Ericson, a seventh grade English teacher, hopes to bring that enthusiasm from her recent whirlwind two-week visit to Japan back to Winslow Junior High School, and explore themes of sustainability and global awareness while maintaining a pen-pal-like collaboration between the two countries.

Ericson, 51, of Waterville, said she came away from the the Japan-U.S. Teacher Exchange Program for Sustainable Development struck by the interesting contrasts between the two countries’ educational systems and ideas on how they can learn from each other.

“My objective was global understanding,” she said.

Ericson was selected from a national pool of more than 450 educators to enter the program, which funds the U.S. teachers’ trips.

The exchange, sponsored by Fulbright Japan, started with Japanese teachers coming to the U.S. in the spring. In April, 48 Japanese teachers tooka a two-week tour of schools and cultural sites, culminating with a three-day joint conference in San Francisco. There, Ericson met her counterpart, Yumie Esaki, from Mitsuhashi Junior High School in Fukuoka Prefecture.

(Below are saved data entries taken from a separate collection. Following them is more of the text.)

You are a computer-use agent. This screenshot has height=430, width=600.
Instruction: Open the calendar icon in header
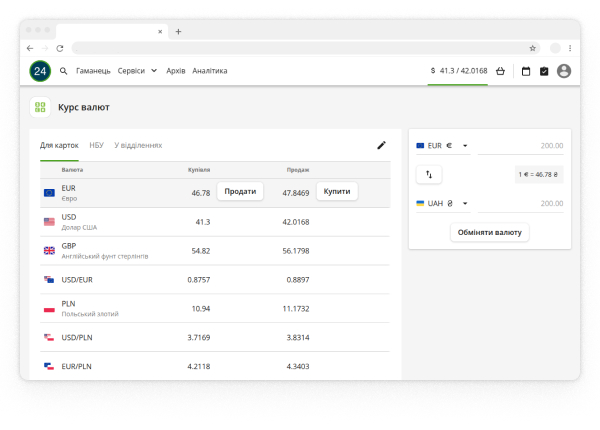coord(526,71)
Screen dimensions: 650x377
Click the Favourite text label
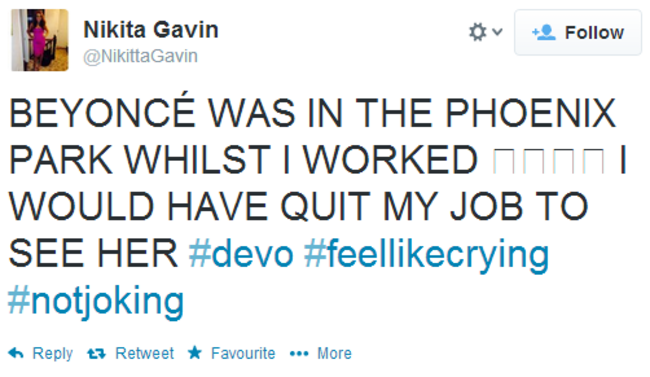click(x=243, y=353)
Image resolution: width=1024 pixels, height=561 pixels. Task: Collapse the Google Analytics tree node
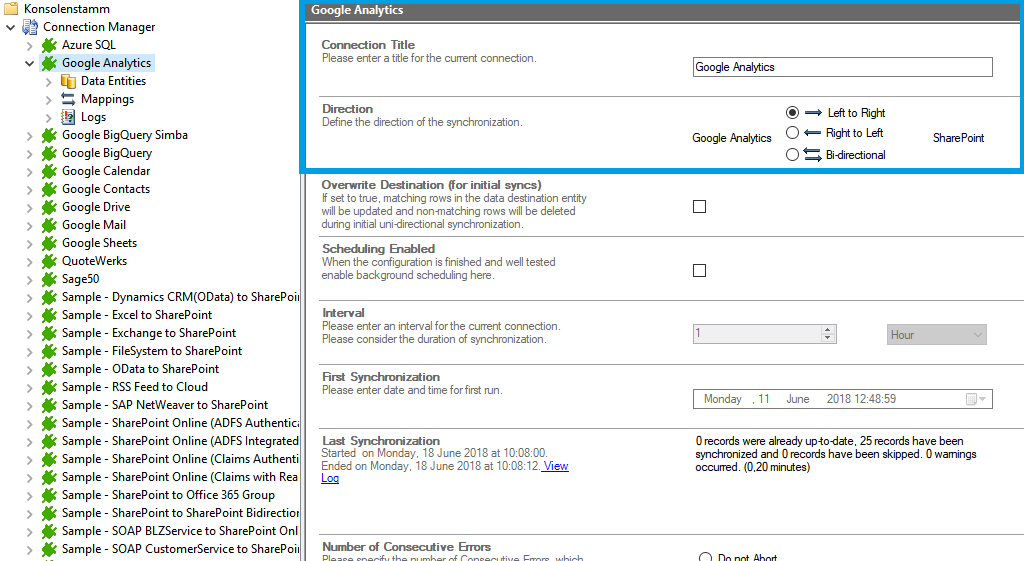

Then, from June 21 to July 5, Ericson traveled to Kobe, a coastal city in southern Japan, to learn about the country’s culture and its schools, particularly its education for sustainable development programs.

It was an education for Ericson. She marveled at the discipline and hard work of students, who even clean school toilets, and the school programs they have that teach about living sustainable lives.

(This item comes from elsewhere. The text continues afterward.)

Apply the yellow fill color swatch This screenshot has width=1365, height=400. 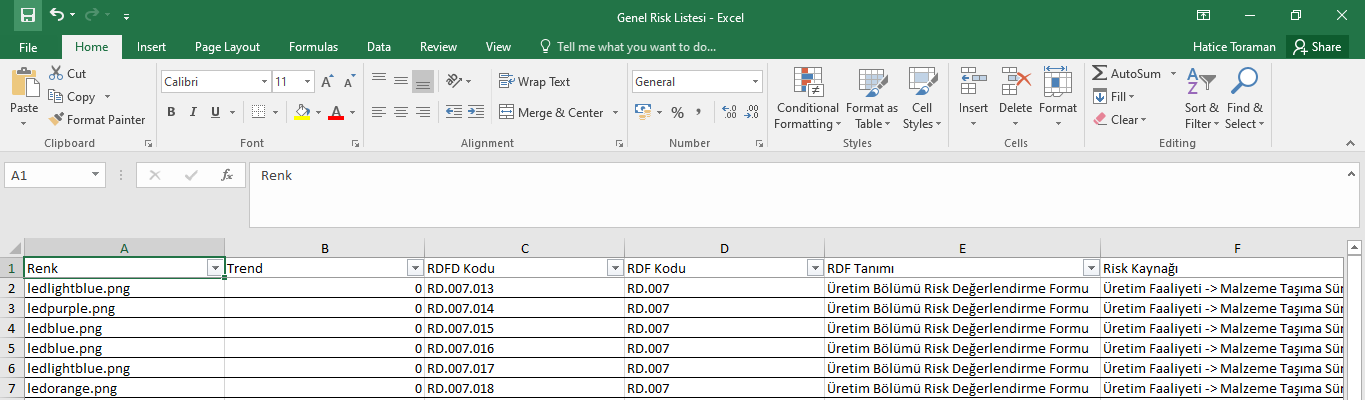pos(301,113)
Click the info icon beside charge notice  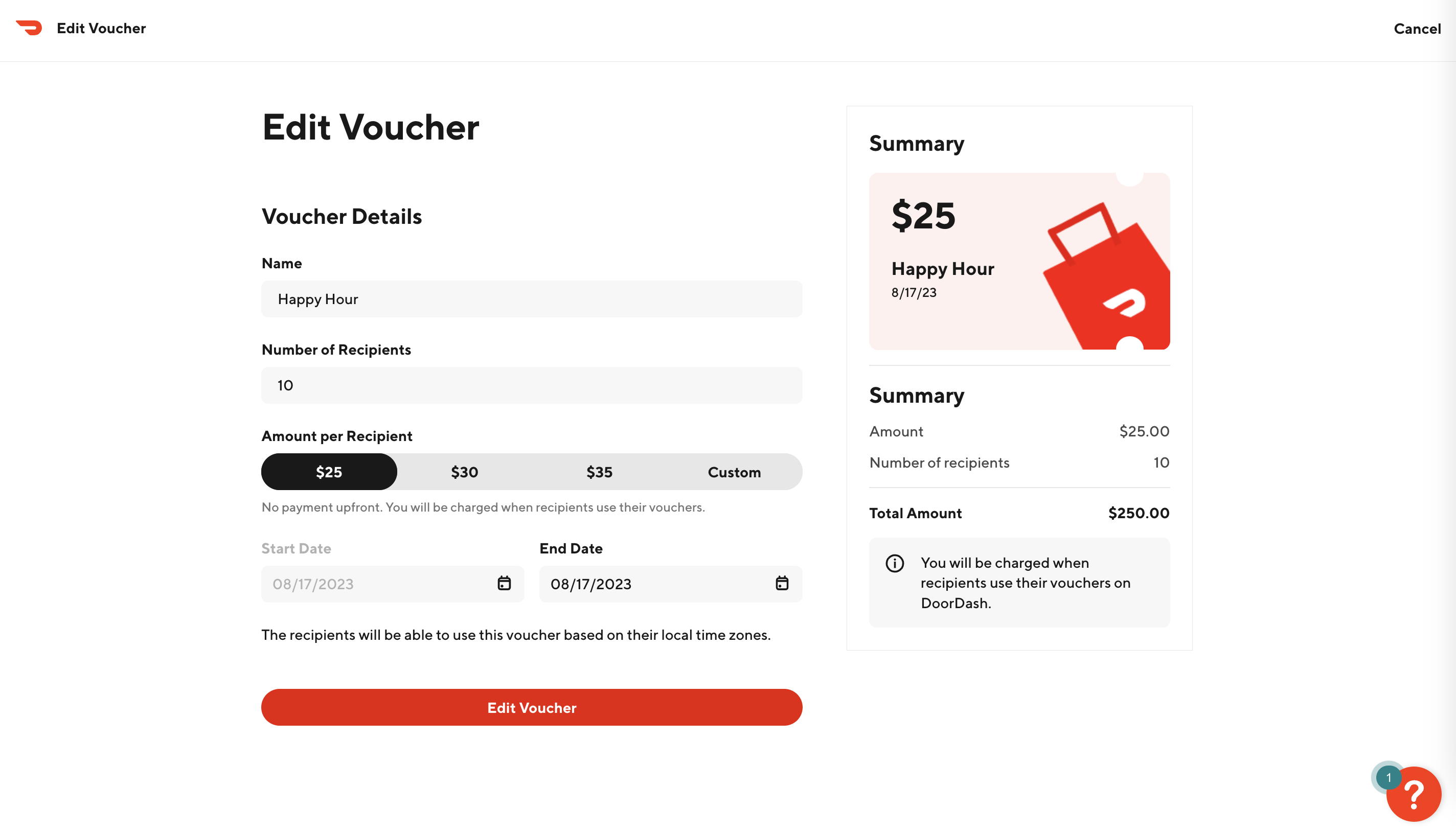894,563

In her proposal to get into the program, Ericson envisioned using Peter Menzel’s book “Hungry Planet” with her students so they could read and write about food waste and sustainability.

To that end, she has ideas for Winslow Junior High, such as improving its recycling program to include better reuse of cafeteria food and boosting its nutritional value. The Japanese, who have a much healthier diet than most Americans, have a lot to teach us about food use, she said.

But it’s a two-way street. Ericson said the Japanese can also learn from us when it comes to teaching children to be creative and use critical-thinking skills.

Teachers from both countries bonded.

In the aftermath of the devastating tsunami, earthquake and nuclear power plant crisis earlier this year, Ericson bought 200 friendship bracelets inscribed “Hope for Japan” and raised about $400 from Winslow students. On the last day of her trip, she delivered the money and friendship bracelets to Misuzu Kurosawa, a teacher whose school was in a region affected by the crisis.

“We called it ‘extending the hand of friendship,'” Ericson said. “I was incredibly proud of my kids. It was just really powerful.”

Ericson said her class and Esaki’s class will write letters back and forth about the topics of awareness and sustainability, and learn from each other.

“They can share short pieces on anything from comparing Mount Katahdin to Mount Fuji,” Ericson said. “It gets the kids talking.”